Sequential blebbing during HL-60 (promyelocytic leukemia cell line) apoptosis induced by adherence to plastic.
Here is the link to my Ph.D thesis concerning the discovery and characterization of the 67 kD alpha-fetoprotein (AFP) receptor (1991) with the two monoclonal antibodies (MAbs) to the AFPr.
https://era.library.ualberta.ca/items/6f548eb6-49a2-456c-b472-41f68976077f
For my Ph.D. thesis I had focused on the issue of how AFP and the AFP receptor MAbs blocked cell death in macrophages. At that time hardly anyone knew anything about cell death induction.
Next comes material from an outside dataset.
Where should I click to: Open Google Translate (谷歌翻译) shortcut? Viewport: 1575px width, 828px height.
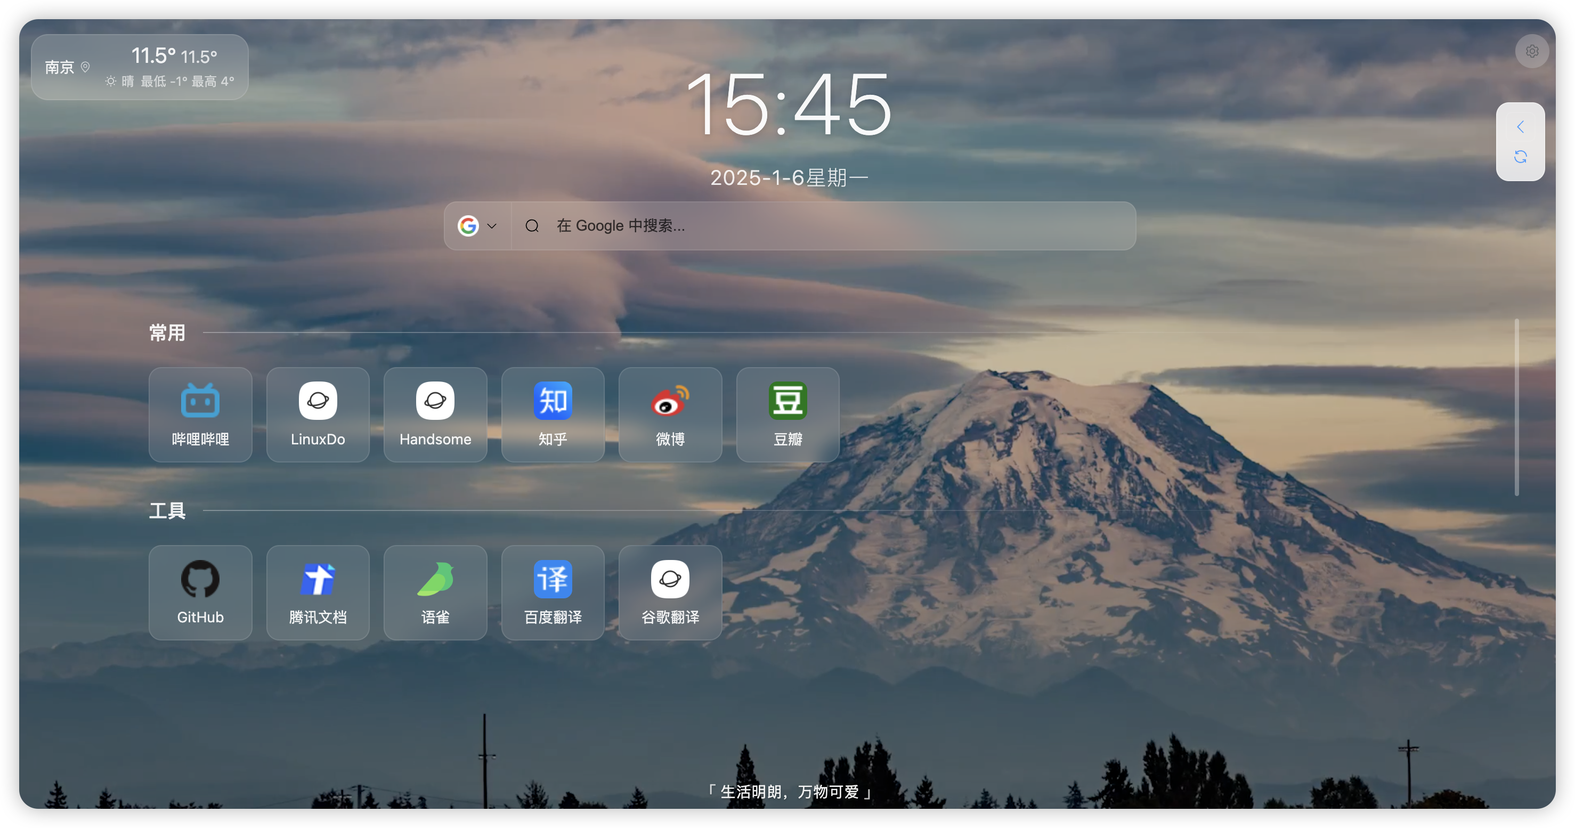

Two monoclonal IgM antibodies (MAb) that I made to the 67 kD alpha-fetoprotein (AFP) receptor-binding protein (AFPr/BP) called 167H.1 and 167H.4 recognized different AFP receptor isoforms that contained different glycans. Interestingly, the 167H.4 MAb appeared to detect cells not susceptible to programmed cell death but the 167H.1 detected cells programmed for cell death. In the above example on a monocyte-like human cell line, HL-60, exposure of the cells to UCHL-1 (anti-CD45RO) induced cell death which was reversed by the purified 167H.1 MAb but not the purified control IgM MAb nor the AFPr/BP 167H.4 MAb. However, both MAbs to the AFPr/BP otherwise displayed equivalent AFP agonist activity.
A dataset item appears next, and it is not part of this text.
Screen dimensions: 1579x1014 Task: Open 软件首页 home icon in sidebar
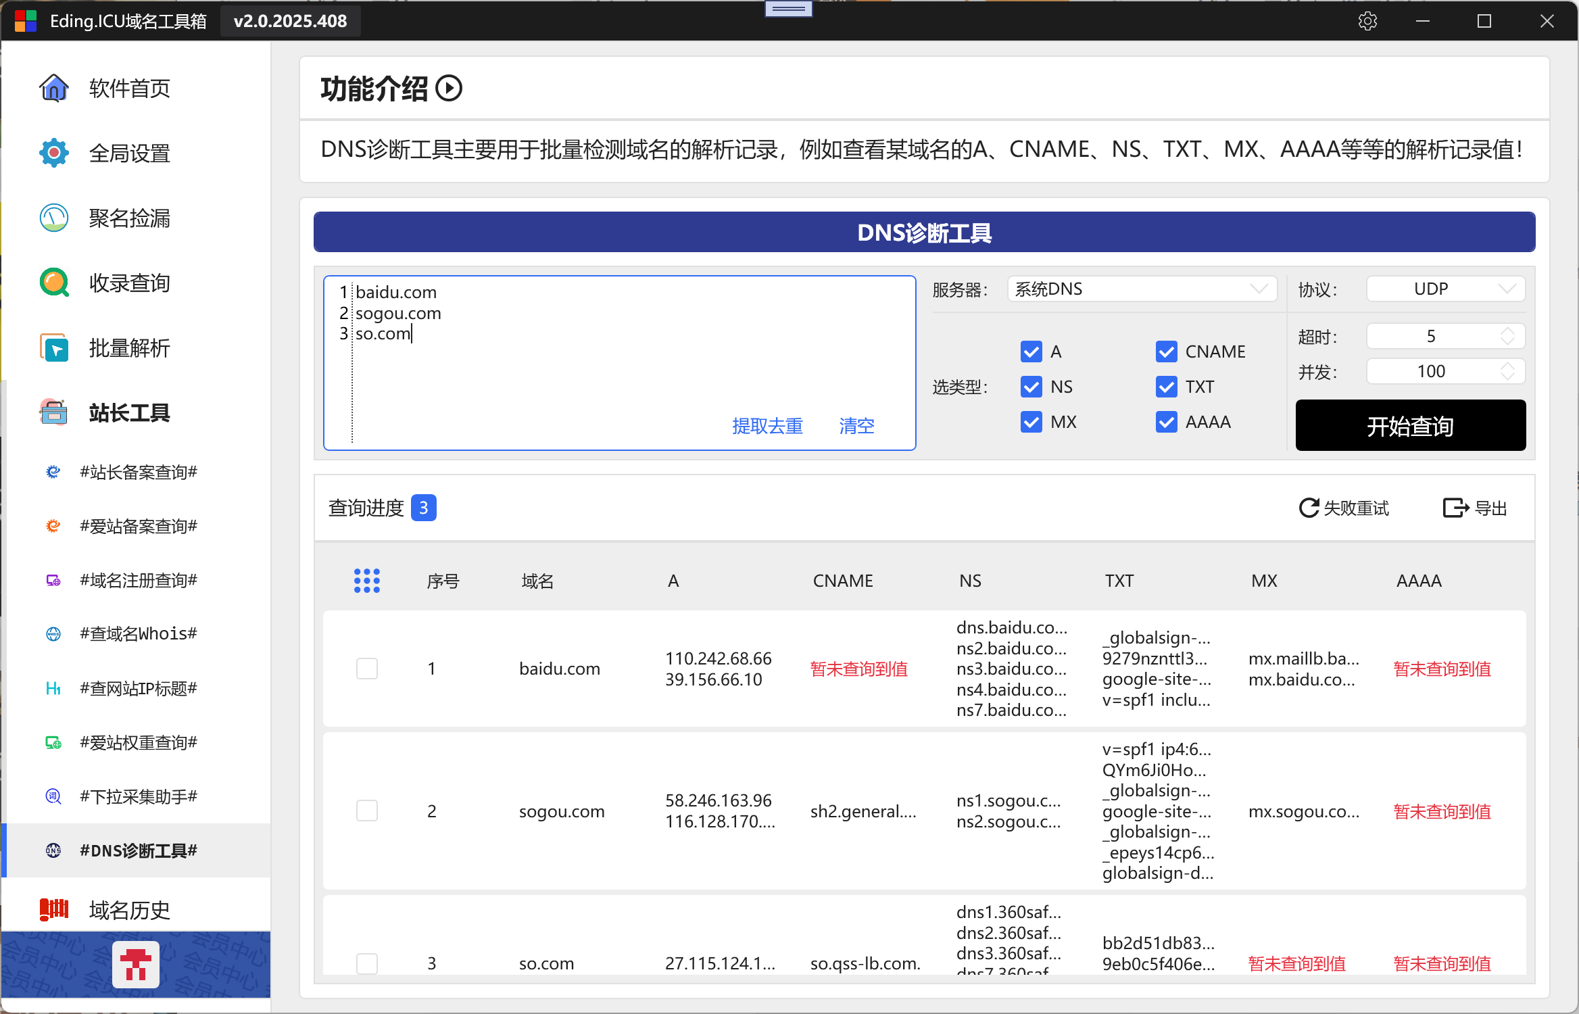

Important work. Thank you.
Thank you.
Your dissertation is an important reminder of two things:
1) The manner in which ethical science is conducted, with original data accessible.
2) A depiction of the state of analytical chemistry in the late 1980's. 30 years later the analytical tools for protein identification and sequencing, plus computational chemistry would have given us coloured 3-dimensional pictures of all of the proteins. For extra marks, the interactions of the receptor binding domains!